🤖 AI Summary
This study addresses the significant performance degradation of large language models (LLMs) on Arabic medical tasks, attributed to linguistic bias and subword tokenization fragmentation—particularly pronounced in complex tasks—and reveals a weak correlation between models’ self-reported confidence and actual correctness. Through cross-lingual comparative experiments, tokenization structure analysis, confidence calibration, and consistency evaluation of model explanations, the work systematically assesses mainstream LLMs on Arabic versus English medical question answering. It identifies, for the first time, subword fragmentation in Arabic tokenization as a critical bottleneck and highlights the absence of language-aware design in current models.
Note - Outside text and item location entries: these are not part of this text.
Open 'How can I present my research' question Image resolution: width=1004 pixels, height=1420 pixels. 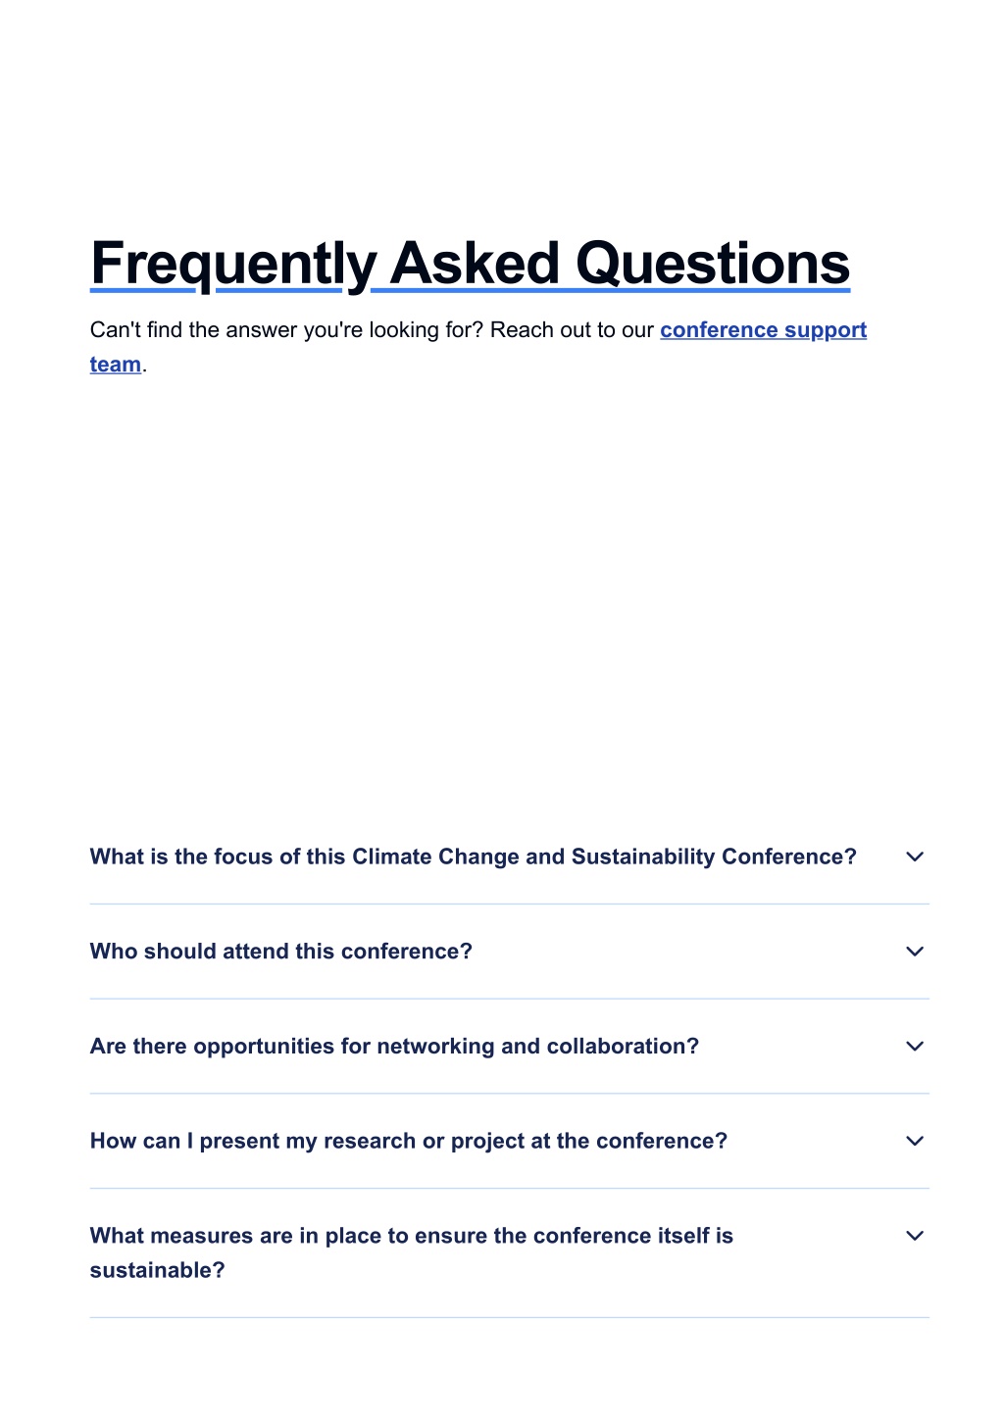tap(509, 1141)
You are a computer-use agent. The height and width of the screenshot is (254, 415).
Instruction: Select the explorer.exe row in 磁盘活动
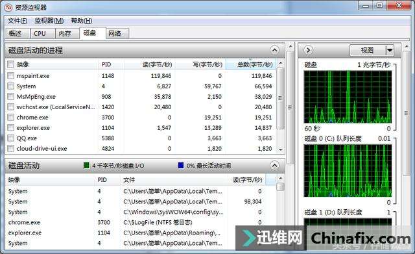click(140, 233)
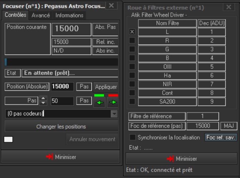This screenshot has width=240, height=178.
Task: Select the Ha filter checkbox
Action: [132, 75]
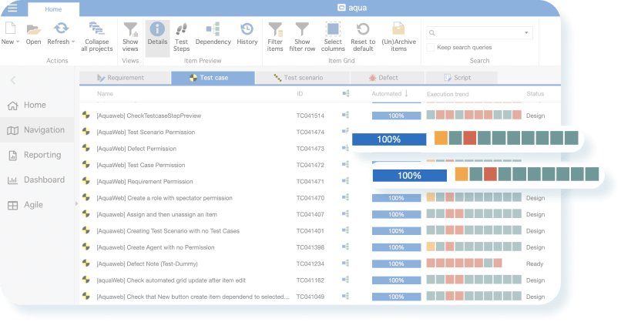Click the Details icon in Item Preview
Screen dimensions: 621x322
(157, 35)
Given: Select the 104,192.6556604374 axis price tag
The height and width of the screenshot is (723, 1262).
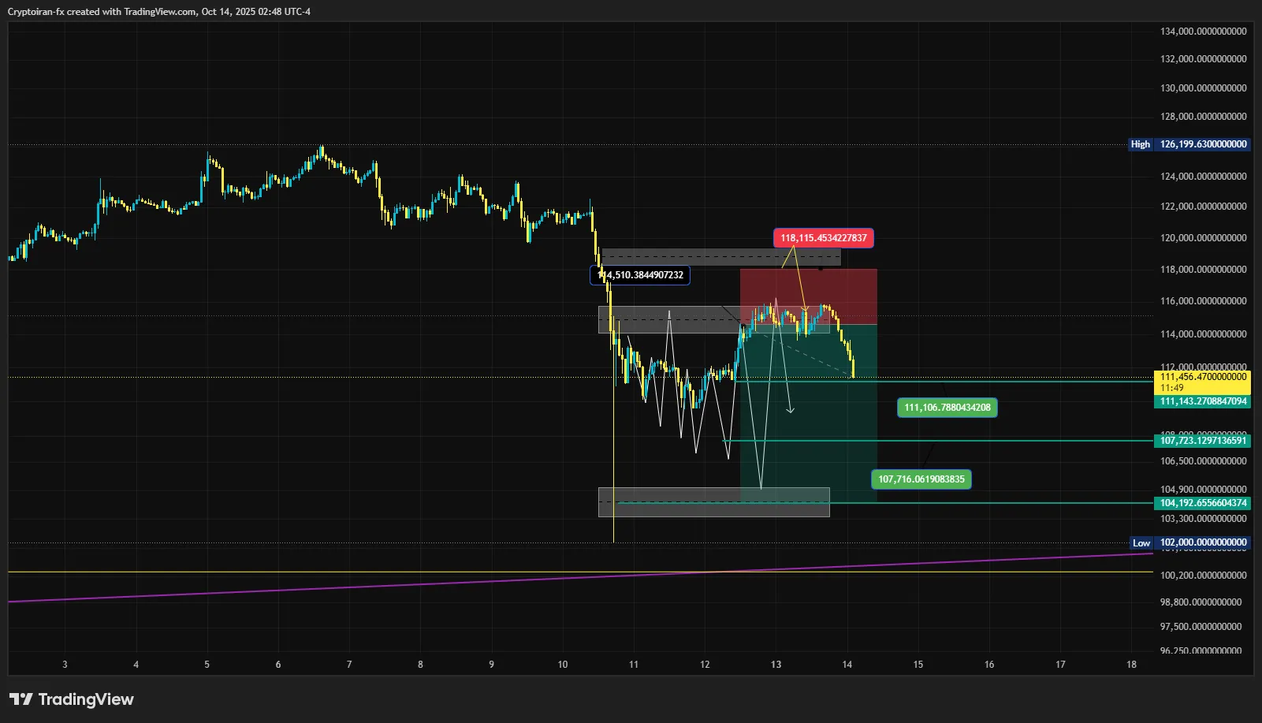Looking at the screenshot, I should coord(1203,503).
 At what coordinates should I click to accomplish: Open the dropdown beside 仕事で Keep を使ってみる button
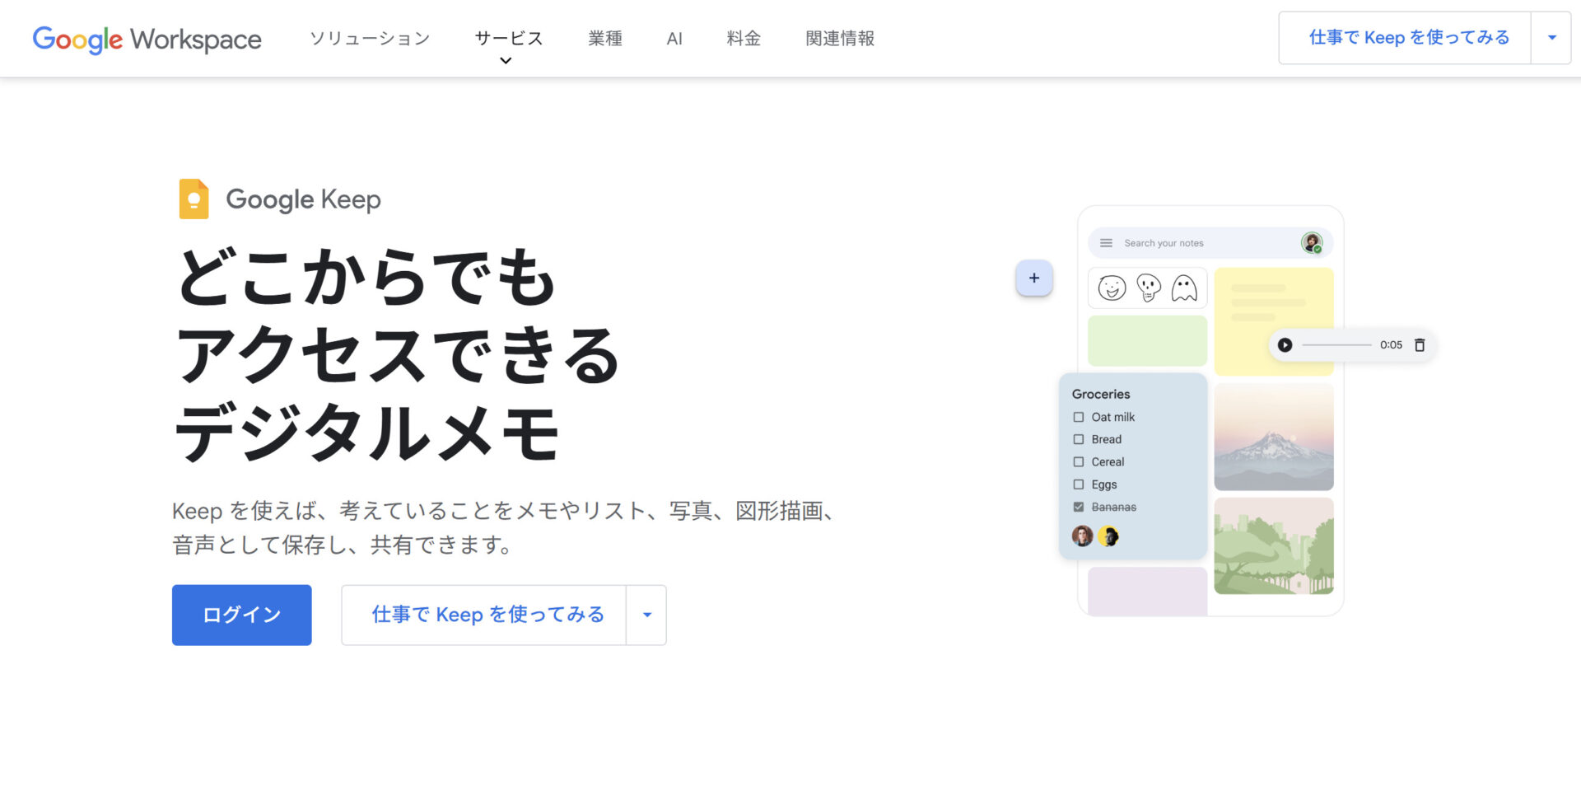(x=646, y=615)
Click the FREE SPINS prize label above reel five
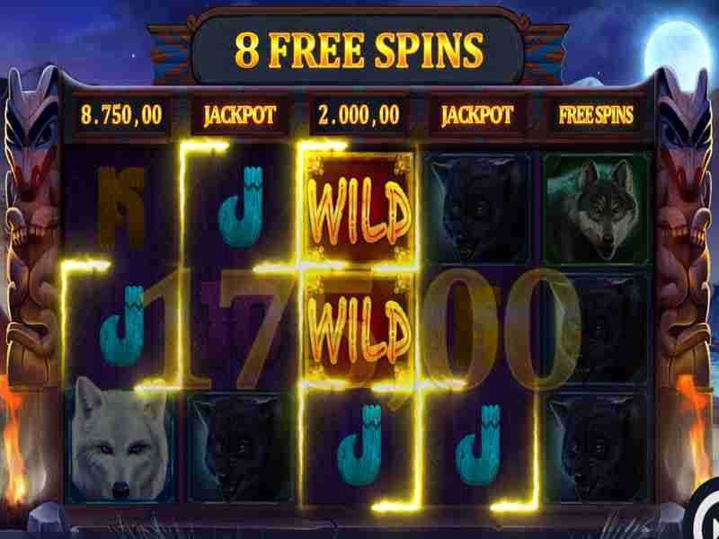Viewport: 719px width, 539px height. pos(596,116)
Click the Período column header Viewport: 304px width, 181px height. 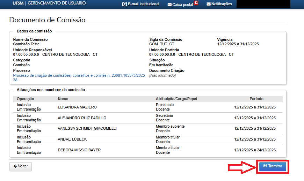tap(256, 99)
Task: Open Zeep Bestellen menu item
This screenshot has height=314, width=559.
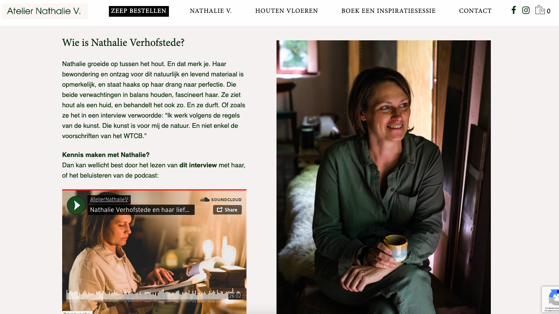Action: click(x=139, y=11)
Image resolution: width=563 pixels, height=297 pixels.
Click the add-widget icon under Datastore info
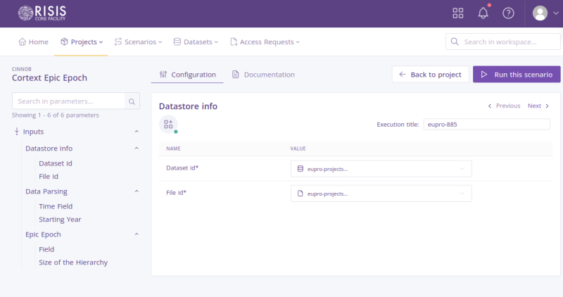(168, 125)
These findings offer crucial directions for improving the reliability and equity of multilingual medical AI systems.
📝 Abstract
In recent years, Large Language Models (LLMs) have become widely used in medical applications, such as clinical decision support, medical education, and medical question answering. Yet, these models are often English-centric, limiting their robustness and reliability for linguistically diverse communities. Recent work has highlighted discrepancies in performance in low-resource languages for various medical tasks, but the underlying causes remain poorly understood. In this study, we conduct a cross-lingual empirical analysis of LLM performance on Arabic and English medical question and answering. Our findings reveal a persistent language-driven performance gap that intensifies with increasing task complexity. Tokenization analysis exposes structural fragmentation in Arabic medical text, while reliability analysis suggests that model-reported confidence and explanations exhibit limited correlation with correctness. Together, these findings underscore the need for language-aware design and evaluation strategies in LLMs for medical tasks.